Nicky Limber

Personal information
- Full name: Nicholas Limber
- Date of birth: 23 January 1974 (age 51)
- Place of birth: Doncaster, England
- Position(s): Defender

Team information
- Current team: Doncaster Rovers (youth team coach)

Youth career
- Doncaster Rovers

Senior career*
- Years: Team / Apps / (Gls)
- 1990–1992: Doncaster Rovers / 13 / (1)
- 1992–1993: Manchester City / 0 / (0)
- 1992: → Peterborough United (loan) / 2 / (0)
- 1993–1996: Doncaster Rovers / 4 / (0)
- 1996–1997: Weymouth / 68 / (5)
- 1996–1998: Gainsborough Trinity

= Nicky Limber =

English footballer

Nicholas Limber (born 23 January 1974) is an English football coach and former professional footballer who played as a defender.

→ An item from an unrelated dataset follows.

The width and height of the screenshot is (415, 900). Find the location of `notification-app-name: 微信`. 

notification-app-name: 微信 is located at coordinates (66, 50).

He is now a first team coach with Rossington Main FC and manager of the Hall Cross first team.

==Playing career==
Limber came through the academy at Doncaster Rovers and went on to make 13 appearances before being sold to Manchester City He spent time on loan with Peterborough United before returning to Doncaster on a permanent contract. He later played non-league football for both Weymouth and Gainsborough Trinity.

==Coaching career==
Limber works for Doncaster Rovers as a youth team coach.